Much better is his account, in chapter 8, of the differences between Rousseau and Diderot on the questions of self-knowledge and “what it takes to be a truthful person” (173). Williams persuasively argues that, for Rousseau, to be a truthful person one need only be completely sincere, and self-knowledge lay in the frank revelation of one’s deep dark secrets (thus his Confessions). This, Williams thinks, gives us a distorted view of the self, by assuming a transparency of consciousness that simply does not exist. The better account of selfhood is given by Rousseau’s contemporary and sometime friend Diderot, who (like Nietzsche and Freud after him) describes coming to know oneself as a difficult, lifelong project of self-creation and stabilization. The self as it is given to us “is awash with many images, many excitements, merging fears and fantasies that dissolve into one another” (195), and the attempt to sort through and manage that refractory collection is the struggle for authenticity. Williams goes on to give his own (unfortunately, brief) account of authenticity, both before oneself and with one’s community, in terms of “beliefs … which [an agent] is committed to holding true in the context of his deliberation” (196). Here he provocatively argues that the many different forms of “wishful thinking” are not (as is often thought) impediments to the creation of an authentic self, but essential to the process of “individual deliberation” that alone allows such a self to develop.

There is much more here: a fascinating discussion of Habermas, Foucault, and the importance of truth in politics (chapter 9), an excellent, and fundamentally sympathetic, critique of Hayden White’s analysis of historiography (chapter 10), and a wonderful endnote unraveling the complications of the notoriously knotty ancient Greek word for truth, Aletheia.

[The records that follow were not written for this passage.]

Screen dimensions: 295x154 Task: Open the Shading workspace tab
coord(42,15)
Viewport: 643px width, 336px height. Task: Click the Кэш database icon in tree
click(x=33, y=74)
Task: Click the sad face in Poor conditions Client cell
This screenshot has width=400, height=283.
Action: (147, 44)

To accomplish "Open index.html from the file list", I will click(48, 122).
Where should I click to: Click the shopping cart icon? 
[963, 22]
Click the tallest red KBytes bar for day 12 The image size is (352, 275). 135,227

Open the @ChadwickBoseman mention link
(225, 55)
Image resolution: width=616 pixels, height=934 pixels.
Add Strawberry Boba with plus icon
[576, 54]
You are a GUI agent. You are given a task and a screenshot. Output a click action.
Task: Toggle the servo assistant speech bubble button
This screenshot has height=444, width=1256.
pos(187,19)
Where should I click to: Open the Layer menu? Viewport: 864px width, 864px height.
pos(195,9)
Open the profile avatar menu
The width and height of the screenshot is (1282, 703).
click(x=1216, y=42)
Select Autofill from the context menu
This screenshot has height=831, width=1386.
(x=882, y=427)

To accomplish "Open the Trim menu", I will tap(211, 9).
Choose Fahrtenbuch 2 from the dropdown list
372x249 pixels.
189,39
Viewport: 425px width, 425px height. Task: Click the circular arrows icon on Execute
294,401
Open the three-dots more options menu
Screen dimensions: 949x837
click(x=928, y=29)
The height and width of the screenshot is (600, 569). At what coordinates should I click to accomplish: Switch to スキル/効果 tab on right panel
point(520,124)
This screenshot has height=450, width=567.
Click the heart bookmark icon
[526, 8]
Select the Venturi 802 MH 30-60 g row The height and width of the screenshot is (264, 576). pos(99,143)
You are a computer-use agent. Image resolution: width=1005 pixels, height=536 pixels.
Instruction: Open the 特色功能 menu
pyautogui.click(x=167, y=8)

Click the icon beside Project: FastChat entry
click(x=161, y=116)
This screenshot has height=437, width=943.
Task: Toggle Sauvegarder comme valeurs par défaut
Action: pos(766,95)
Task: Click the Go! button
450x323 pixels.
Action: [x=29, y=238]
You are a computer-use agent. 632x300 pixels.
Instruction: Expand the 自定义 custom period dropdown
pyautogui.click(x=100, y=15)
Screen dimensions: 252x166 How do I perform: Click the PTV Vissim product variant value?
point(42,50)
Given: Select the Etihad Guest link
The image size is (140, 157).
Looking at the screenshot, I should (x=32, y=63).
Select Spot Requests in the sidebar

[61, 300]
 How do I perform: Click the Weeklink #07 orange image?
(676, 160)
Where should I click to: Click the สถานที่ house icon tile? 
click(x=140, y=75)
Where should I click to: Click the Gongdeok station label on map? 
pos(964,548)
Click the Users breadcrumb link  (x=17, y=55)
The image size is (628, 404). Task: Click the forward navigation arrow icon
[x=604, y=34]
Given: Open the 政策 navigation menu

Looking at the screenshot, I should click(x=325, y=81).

I recommend the book to other philosophers with genuine enthusiasm: as with Williams’ previous books, the breadth of learning is so large, and the generosity, wit and incisiveness of the intelligence so compelling, that any reader will leave the book with a feeling of intellectual refreshment. Naturally, I have focused on those aspects of the book that particularly caught my own interest; others will find much that I have missed.

This book has been widely reviewed and praised. I recommend the interested reader of this review to two other reviews of particular note: Richard Rorty’s “To the Sunlit Uplands” (London Review of Books, Vol. 24 No.21, October 31, 2002) and Colin McGinn’s “Isn’t it the Truth?” (The New York Review of Books, Vol. L, No. 6, April 10, 2003). Rorty’s review focuses on Williams’ attacks on pragmatism and the “deniers” of truth (including, of course, himself); McGinn’s review is particularly helpful on the role of truth (as opposed to truthfulness) in Williams’ book. Both reviews were valuable sources for the present review.